Do other colors of Rit die glow? Has anyone tried them? 



Personal hygiene 101 from your O.C.C.O.C.P. There's nothing in the air, that's me your smelling.


----------



## Nozoki (Jul 27, 2003)

Take your blacklight into the kitchen or bathroom. Hold it near the sink and watch all the bacteria glow. You'll scrub the sink better than you ever have in your life after you see what shines in there.

***Trick or treat. Smell my feet. Give me something good to eat.***


----------



## sheepies666 (Sep 22, 2003)

Useless piece of trivia, but cat urine glows under blacklight. So do blood stains...


----------



## sprfly (Oct 19, 2002)

*So does...well, ummm...I think Rweso covered that. Family-oriented forum and all.*


*-fly*


----------



## Sirus (Sep 17, 2003)

useless yet cool

although this was a family oriented forum..

-Sirus Squire, the Vampire Hunter

PS-Can anyone reccomend a name for team of bounty hunters? If you do, plz pm me. thnx!


----------



## creepymama (Oct 10, 2003)

Putrid,
As far as I know, only the "whitening" Rit Dye glows...It'd be cool to try some other mixtures.
You could always dye the item using regular Rit and then soak it in Woolite to make it glow....

"All of my neighbors think I'm a FREAK! I'm sure it's not the graves and zombies roaming the yard..."


----------



## wytche (Oct 15, 2003)

These aren't blacklight ideas, but some "kitchen" props I used one year.

Float a bunch of rubber spiders in large jar, add some food coloring to the water and label it spider cider.

Recycle a box of Shake and bake by having a lot of rubber snake crawling out of it, label it Snake and Bake. (BTW, any suggestions for an easy way to add motion to this, so the box would shake a bit?)

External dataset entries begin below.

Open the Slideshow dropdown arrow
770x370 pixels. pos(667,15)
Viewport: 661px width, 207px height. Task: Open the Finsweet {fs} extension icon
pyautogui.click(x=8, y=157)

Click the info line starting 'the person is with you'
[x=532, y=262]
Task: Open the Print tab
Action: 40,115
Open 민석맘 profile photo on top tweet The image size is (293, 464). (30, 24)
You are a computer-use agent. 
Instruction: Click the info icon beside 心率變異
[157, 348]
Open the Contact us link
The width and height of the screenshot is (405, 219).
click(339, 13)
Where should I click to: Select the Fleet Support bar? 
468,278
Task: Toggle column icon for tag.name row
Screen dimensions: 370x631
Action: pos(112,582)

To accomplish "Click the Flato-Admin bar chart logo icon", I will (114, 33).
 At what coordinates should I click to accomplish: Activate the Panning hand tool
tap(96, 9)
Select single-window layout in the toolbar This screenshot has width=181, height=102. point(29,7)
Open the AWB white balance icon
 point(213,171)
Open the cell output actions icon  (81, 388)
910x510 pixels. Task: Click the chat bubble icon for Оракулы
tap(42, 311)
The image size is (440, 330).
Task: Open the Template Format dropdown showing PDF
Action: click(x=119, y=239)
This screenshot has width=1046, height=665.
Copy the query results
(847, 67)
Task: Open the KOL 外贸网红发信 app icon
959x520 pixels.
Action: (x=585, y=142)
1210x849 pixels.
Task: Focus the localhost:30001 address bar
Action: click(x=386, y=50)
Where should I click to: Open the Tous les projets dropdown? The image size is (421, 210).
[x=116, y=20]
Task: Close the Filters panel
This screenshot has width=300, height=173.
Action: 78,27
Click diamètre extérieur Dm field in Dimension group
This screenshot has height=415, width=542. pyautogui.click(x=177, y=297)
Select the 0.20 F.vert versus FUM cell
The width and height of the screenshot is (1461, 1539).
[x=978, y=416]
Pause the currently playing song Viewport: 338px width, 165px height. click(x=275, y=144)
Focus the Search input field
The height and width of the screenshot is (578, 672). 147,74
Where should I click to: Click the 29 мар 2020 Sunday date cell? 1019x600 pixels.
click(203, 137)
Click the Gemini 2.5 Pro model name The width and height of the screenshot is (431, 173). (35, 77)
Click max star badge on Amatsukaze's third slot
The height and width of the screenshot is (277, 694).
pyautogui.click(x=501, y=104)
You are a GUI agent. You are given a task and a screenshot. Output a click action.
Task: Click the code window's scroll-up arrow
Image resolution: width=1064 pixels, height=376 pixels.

A simple cheap kitchen prop can be made with a cutting board, rubber lizard, rubber bats and some fake blood. Cut off some of the wings and tails make piles of pieces on the cutting board. Add a knife and the blood, and it will look like your witch was interupted in the act of preparing her brew.

Hope these help.

Any day above ground is a good one.


----------



## Tammers611 (Oct 3, 2003)

most craft stores sell acrylic paints in florescent colors
you could probaly dilute the paint and use it to stain fabrics that would glow


----------



## Stryker (Aug 26, 2003)

Great ideas, Wytche! Thanks for the help, everyone. I'm sure it'll be a great halloween, if I can only get all the projects done! 

-Stryker
"The body is but a coffin for the soul."


----------



## barefootcountrygirl (Oct 1, 2003)

Hmmmmm....Bare giggles as she wonders how Sheepies found out that cat urine glows.......[]

Yagottawanna!


----------



## barefootcountrygirl (Oct 1, 2003)

Giggles again as she envisions Stryker trying to get his cat to pee in a jar......heheheh!

Yagottawanna!


----------



## gHostJen (Oct 13, 2003)

I posted this under another topic, but this seems more appropriate...
I actually ran across a few very cool sites looking for Phosphorescent materials. There are several that have it in powder and other forms; it's just a matter of finding the best price and lowest shipping. The other site offers a "washable" (use an ammonia based clear to remove) and clear paint. www.unitednuclear.com/glow www.riskreactor.com www.clearneon.com
I also found an inexpensive lighting source at www.atlantalightbulbs.com They have 48" bulbs at a little over $10.00 each. All I have to do now is go to HD and get the fixture and redo the wiring.


----------



## Raef_Wolfe (Oct 1, 2003)

Our skin glows orange in blacklight. So now all you have to do is skin your least favorite mother in law and stick that in a jar.

Right, rod? 



Get the tropical skittles. I think those glow in blacklight. Same with M&M's.

I am but a wolf inside


----------



## screamingjaw (Oct 6, 2003)

Walmart has 4" 2 tube blacklight fixtures with both lamps for under $20 this year. I found them in the garden section just before the Halloween section was set up. I grabbed 2 of them and a week later they were nothing but empty cases left. last week they got more tho.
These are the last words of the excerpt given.